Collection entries
══════
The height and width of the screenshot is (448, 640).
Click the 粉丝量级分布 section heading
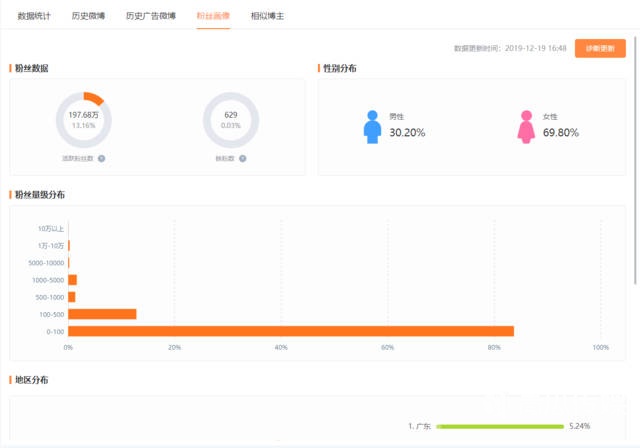(40, 194)
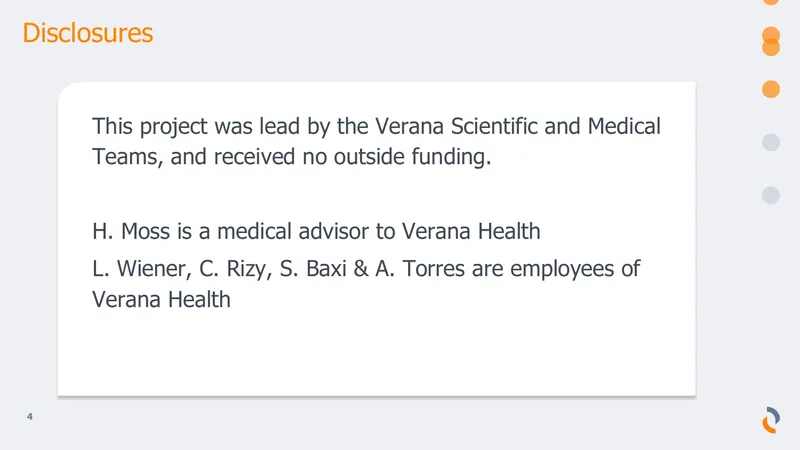Click the last gray progress dot
The height and width of the screenshot is (450, 800).
pos(771,195)
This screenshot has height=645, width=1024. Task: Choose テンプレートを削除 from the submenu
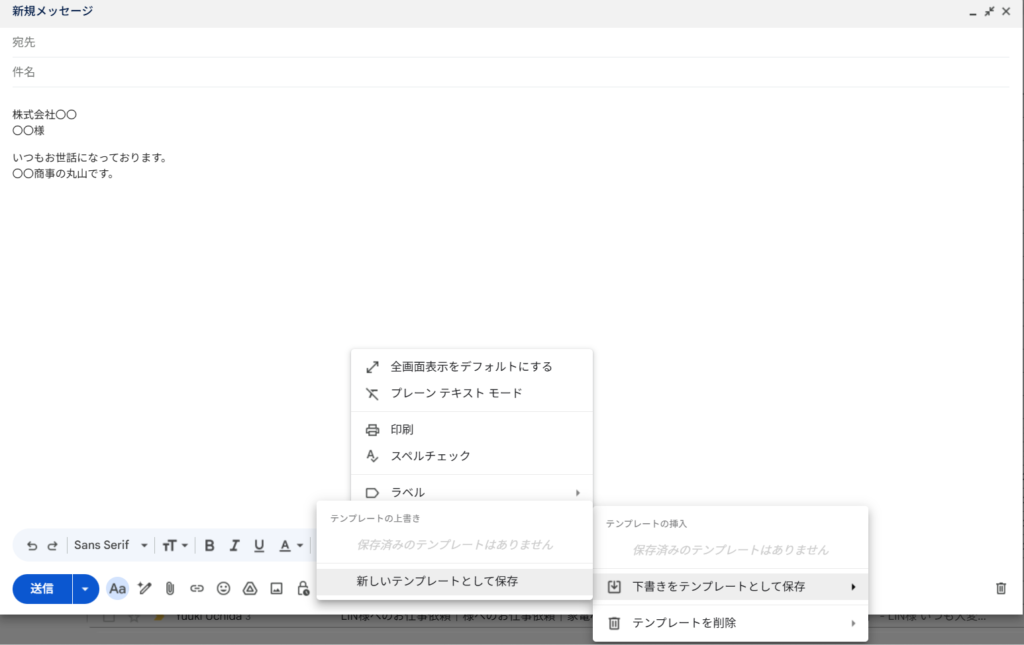coord(684,623)
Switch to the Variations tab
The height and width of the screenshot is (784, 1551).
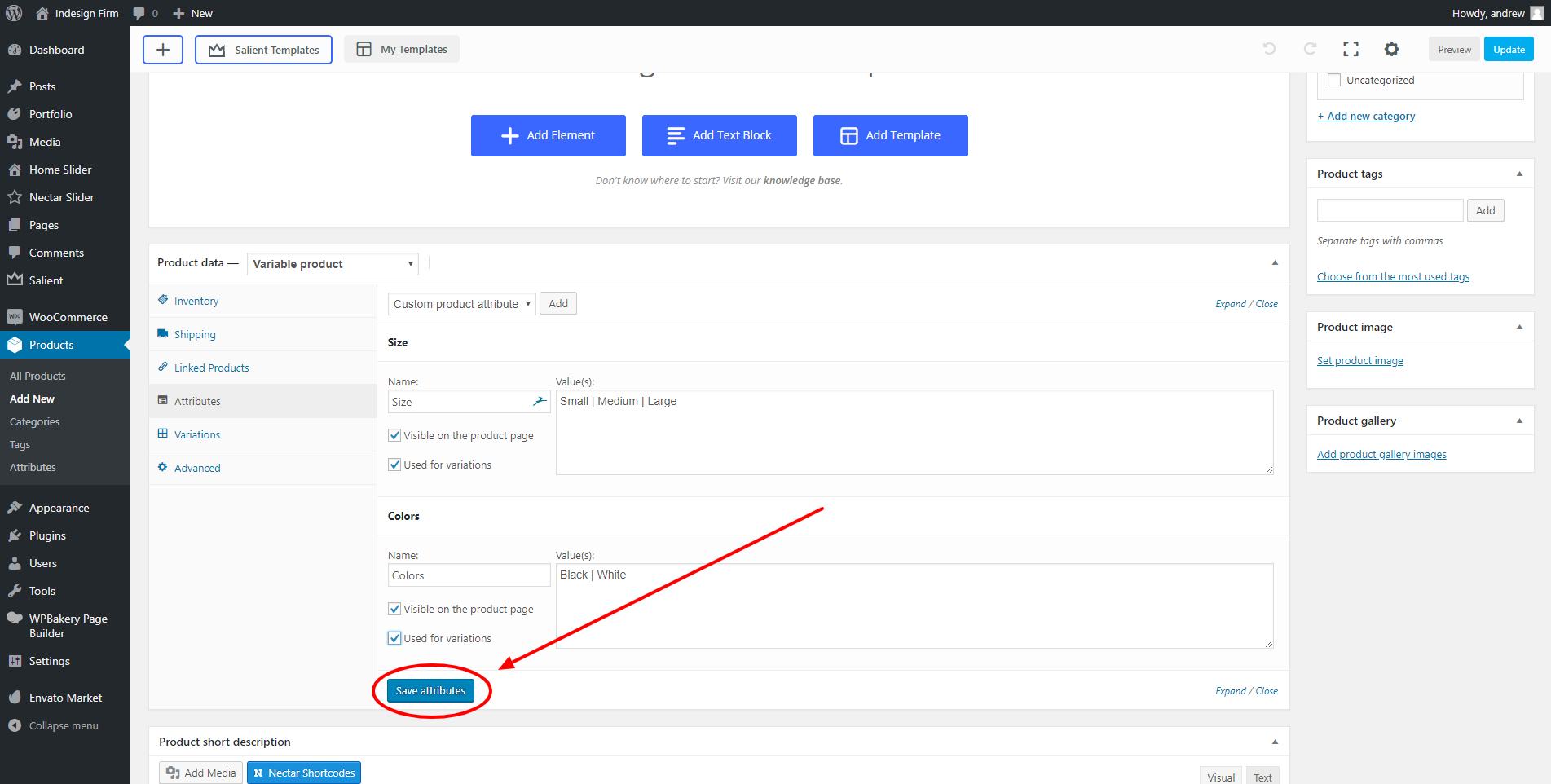197,434
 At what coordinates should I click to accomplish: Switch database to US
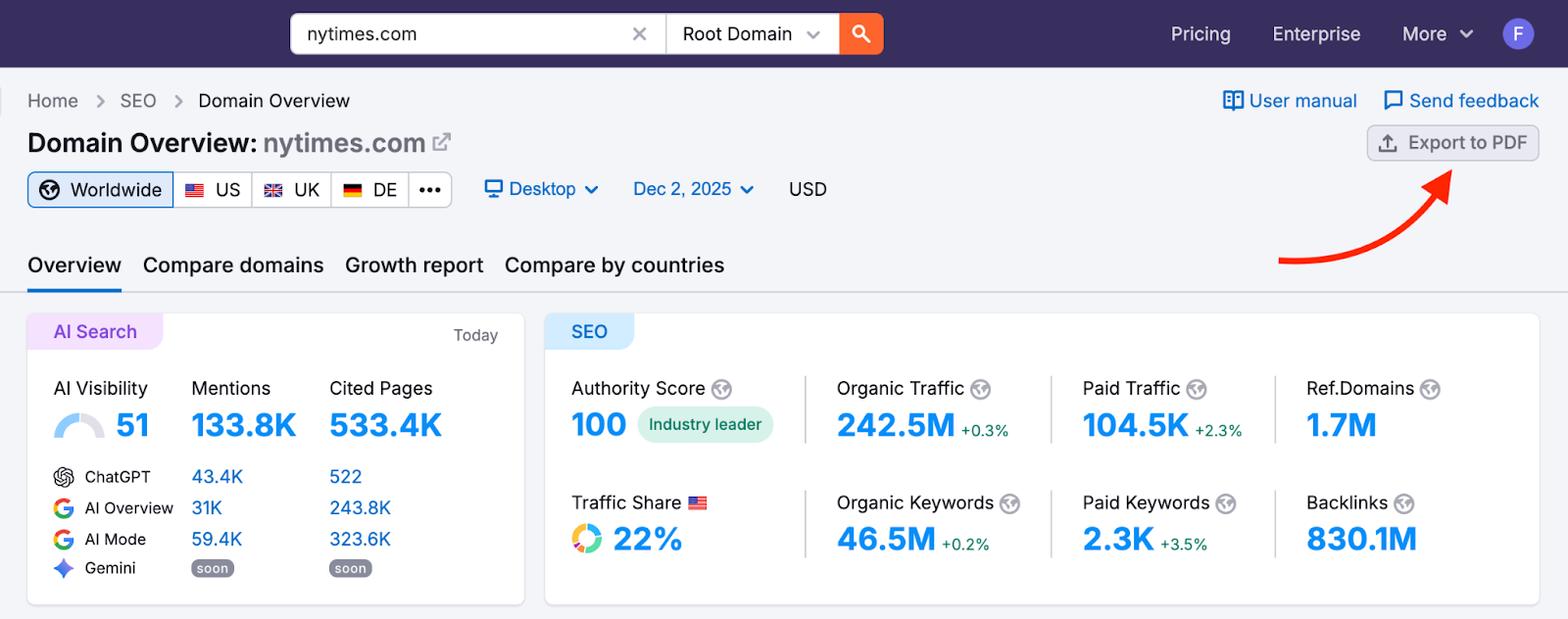(214, 190)
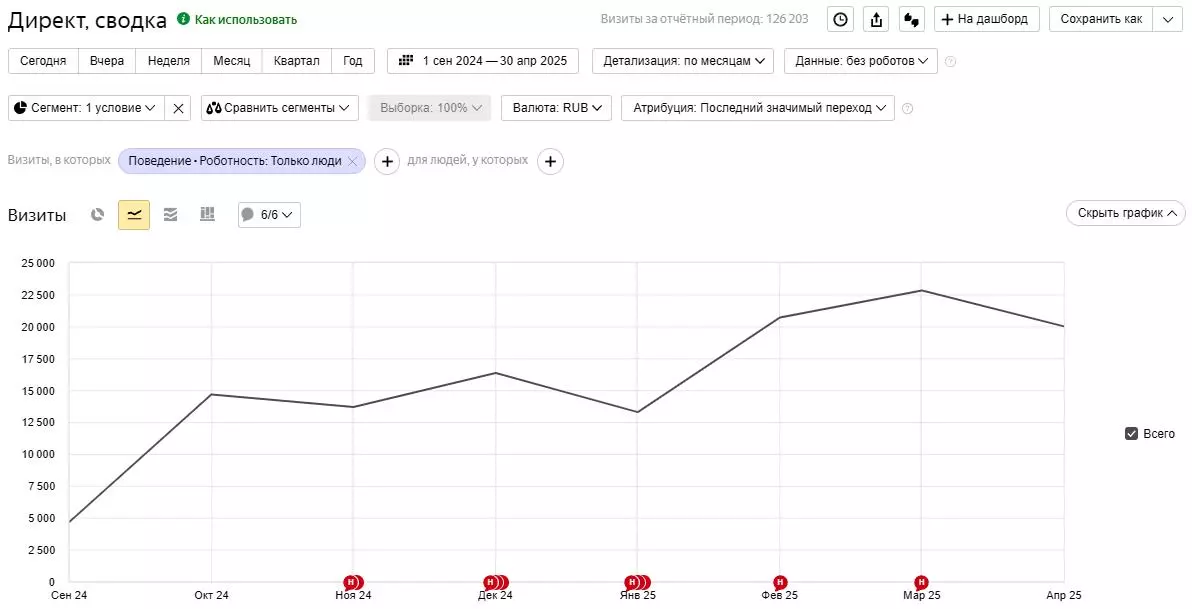Open the 'Как использовать' help link
1192x609 pixels.
(x=245, y=20)
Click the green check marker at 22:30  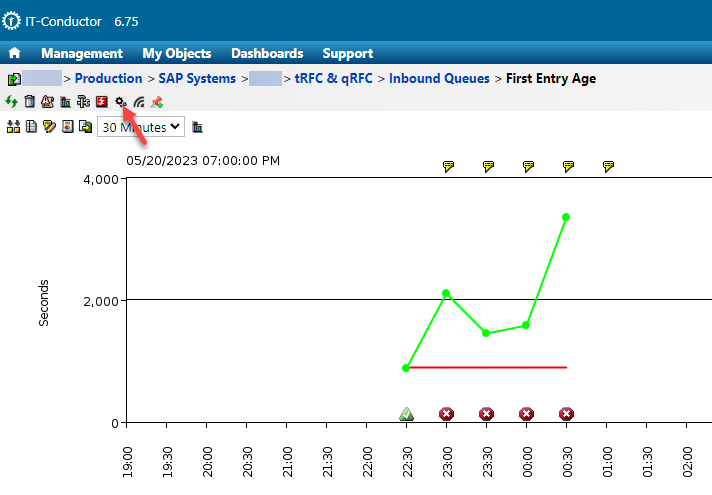tap(406, 414)
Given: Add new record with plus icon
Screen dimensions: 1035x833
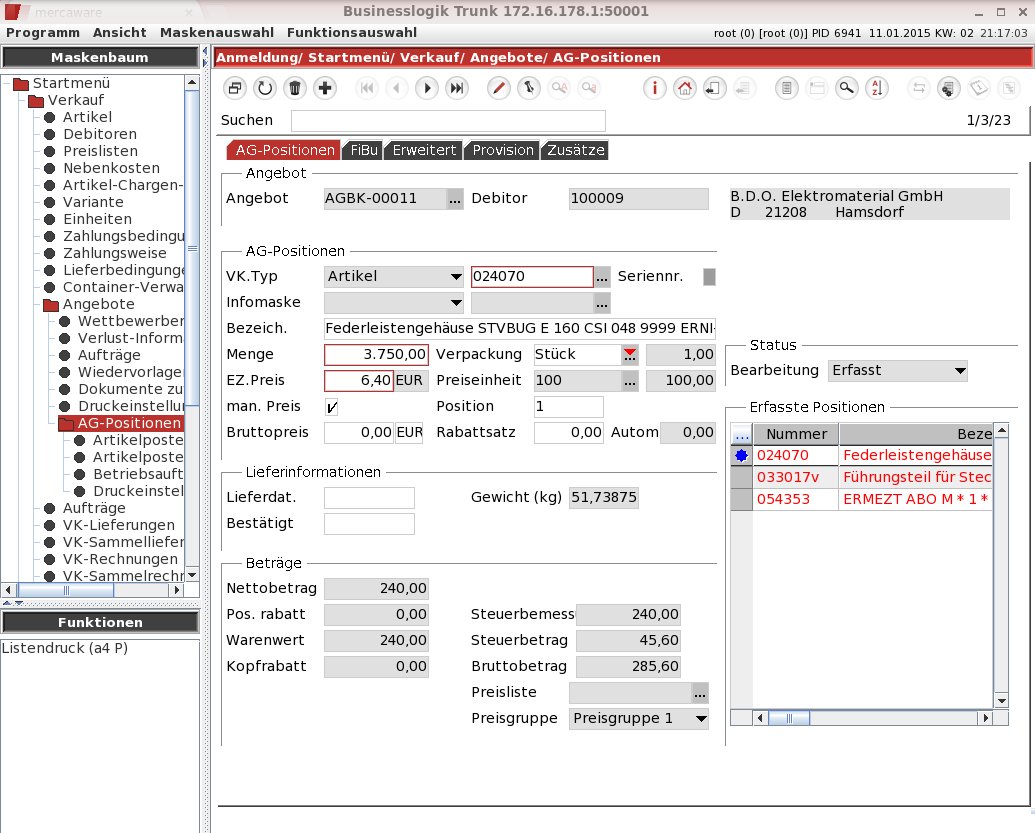Looking at the screenshot, I should 325,88.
══════
— YOUR INSTRUCTIONS —
A faithful copy is needed of the lines from the one containing "Given: Add new record with plus icon" through the last line of the data above, with pictures left out.

— ANSWER AREA —
Given: Add new record with plus icon
Screen dimensions: 1035x833
Looking at the screenshot, I should 325,88.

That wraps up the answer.